В доме стояла непривычная тишина.
И Джозеф все понял. Он встал, надел брюки, свитер с высоким горлом и свою зеленую куртку Barbour. Затем он вышел из спальни и прошел мимо закрытой двери комнаты матери. Спустился по внушительным мраморным ступеням и через несколько минут оказался на улице.
Пройдя по длинной аллее поместья, он подошел к воротам его восточного крыла, которыми обычно пользовались поставщики и прислуга. Для него это была граница мира. В детстве во время своих вылазок они вместе с Ларой много раз пробирались сюда. Несмотря на то что сестра была намного моложе, она, демонстрируя завидную храбрость, выражала неизменное желание выйти наружу. Но Джозеф всегда отступал. Почти год назад Лара покинула дом. После того как девушка нашла в себе силы переступить эту границу, о ней больше не было никаких вестей. Ему очень не хватало ее.
В то холодное ноябрьское утро Джозеф несколько минут простоял неподвижно перед воротами. Затем он стал карабкаться наверх, чтобы перелезть через них. Когда его ноги коснулись земли, его охватило новое чувство: грудь Джозефа распирало от щекотки, распространявшейся по всему телу.
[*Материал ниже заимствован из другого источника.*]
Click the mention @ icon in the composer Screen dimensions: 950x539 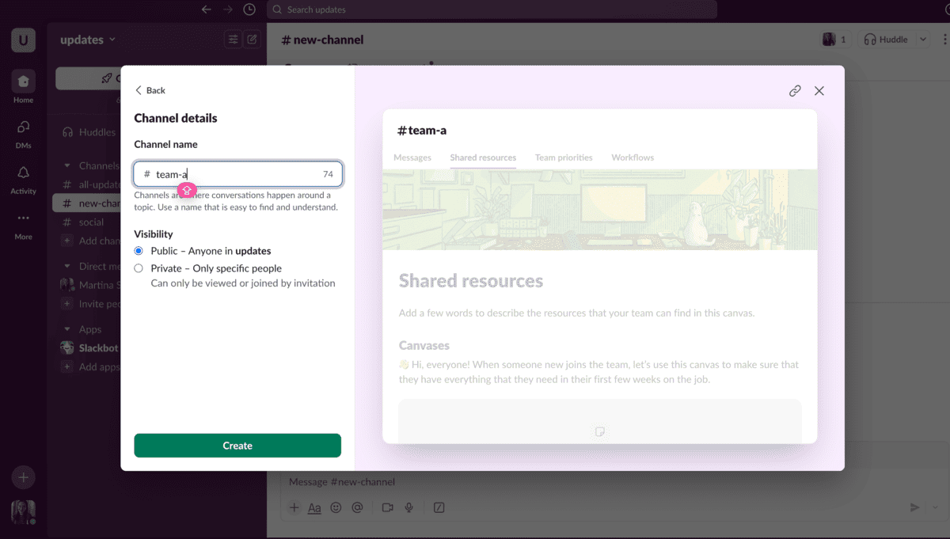(x=358, y=507)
Он впервые ощутил, что такое восторг.
И он пустился в путь по асфальтированной дороге.
Утренняя заря заявила о себе слабыми проблесками на горизонте. Окружавшая молодого человека природа была настолько похожа на природу его поместья, что на мгновение Джозефу показалось, что он на самом деле и не покидал тех мест и что ворота были всего лишь иллюзией, потому что целое мироздание начиналось и заканчивалось здесь, и всякий раз, когда он переступал эту грань, все начиналось снова, оставаясь всегда похожим на самое себя, и так — бесконечно.
Нескончаемая цепь абсолютно идентичных параллельных миров. Рано или поздно прямо перед ним на тропе возникнет его дом, и он снова убедится в том, что все это только обман.
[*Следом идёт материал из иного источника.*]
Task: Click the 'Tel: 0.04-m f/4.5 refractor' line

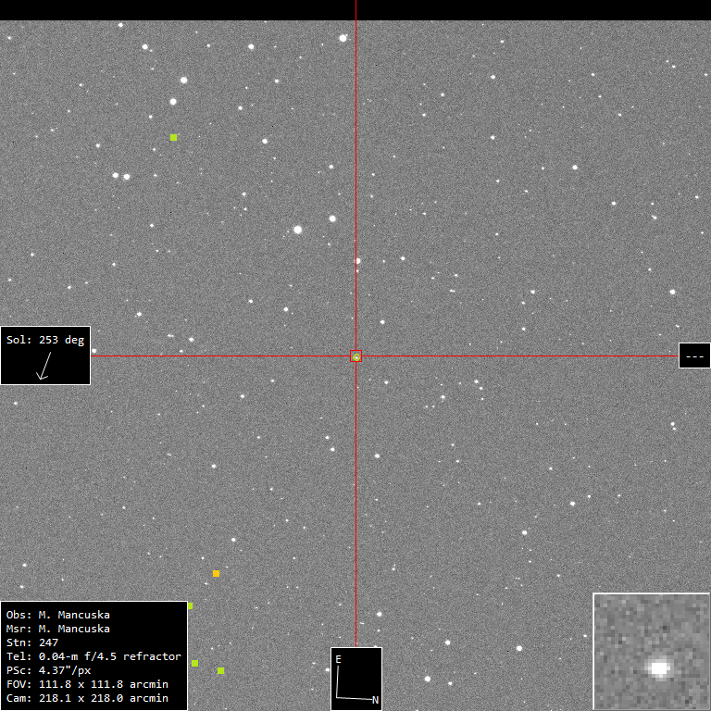Action: (93, 656)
Но этого не произошло. И постепенно, уходя все дальше и дальше, Джозеф осознавал, что смог преодолеть этот барьер.
Кругом — ни души. На горизонте не видно ни машин, ни домов. Звук его шагов по асфальту был единственным человеческим следом среди пения птиц, возвещавших о начале нового дня. Ни единого дуновения ветра, что колышет деревья. Казалось, они пристально следили за его передвижением, словно он был чужаком. Джозефу так хотелось поприветствовать их. Леденящий воздух имел привкус. Привкус инея, сухой листвы и зеленой травы.